Mr Akinnola said he was concerned Mr Hancock was using the inquiry to “rehabilitate his public image”.
He said: “I think he’s come across somewhat combative, somewhat defensive, it’s felt, you know, multiple times the representation for the inquiry has had to ask him to let her finish the question and not interrupt, it just makes me question like, what is the purpose for him in giving evidence?
“Because the point of this inquiry is to learn from mistakes and to save lives, and I worry that he’s trying to use this opportunity to rehabilitate his public image.
“I feel like we’ve heard a lot about how well he did, how he did everything right, and how it was other people’s fault that things went wrong.”
He added: “I’m here to act as a voice for people who can’t speak. It’s a campaign for justice and I believe that justice requires change.
“It requires a change, and the change that we want to see is making a society that is fairer and more prepared and so that when crisis hits, it’s not the same people again and again who are having to bear the brunt of it, while others, you know, have the luxury of attending parties and seeing themselves as separate from society.”
Barbara Herbert, from Covid-19 Bereaved Families for Justice UK, said: “Politicians are using the inquiry to defend their legacies, while bereaved families are being excluded from giving evidence.
“Our evidence isn’t about sob stories, it is about honouring the legacy of our loved ones by making sure lessons are learned from the ways in which they died.
“We hoped in Module Three that there would be more room for families to speak about the impact of the pandemic on health systems and those who should have been protected by those systems. But only two of our witnesses have been called to give evidence.”
Mandy Phillips, who booed at Mr Hancock as he walked into the UK Covid-19 Inquiry building, said she believes he “should never have been health secretary”.
Ms Phillips, 63, who is a member of the Covid-19 Bereaved Families for Justice group from Thames Ditton in Surrey, said “we didn’t learn enough from the first (Coronavirus) wave”.
She added: “So I want to come and I want to hold him to account, basically. And I think it is important that we just sit there, and in my case I will just sit at the back and glare at him basically.”
Sarah Steven, 52, a member of the group Clinically Vulnerable Families, told the PA news agency outside the UK Covid-19 Inquiry that “today is really key for us but we’re not expecting to hear anything we don’t already know”.
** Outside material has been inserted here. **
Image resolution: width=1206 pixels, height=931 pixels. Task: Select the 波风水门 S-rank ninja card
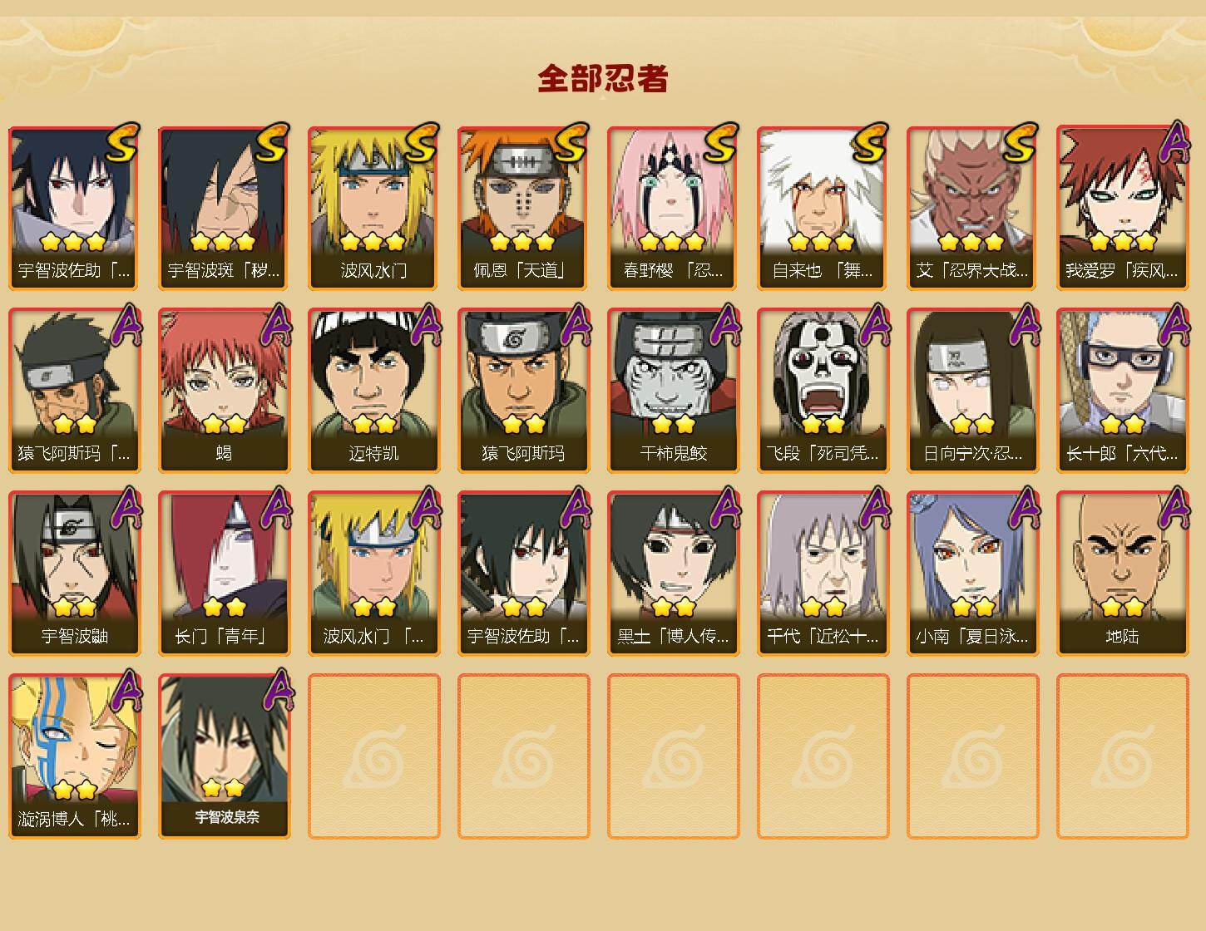[373, 208]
Ms Steven, who was clinically vulnerable during the pandemic, described the end of lockdown rules in July 2021 as like “falling off a cliff edge” with “no support”.
Another member of the group, Andrea Barrett, 30, said she caught Covid, it developed into long Covid, and now she is not able to work full time.
During Mr Hancock’s evidence, about two dozen people watched from the public area of the Covid-19 inquiry.
Some held pictures of loved ones and made notes, while others wiped away tears when a video of evidence from Professor Kevin Fong, former national clinical adviser in emergency preparedness resilience and response, was played to the inquiry, as he described what the situation in one hospital was like during the pandemic.
Mr Hancock also left Dorland House after giving evidence to calls of “liar” from demonstrators.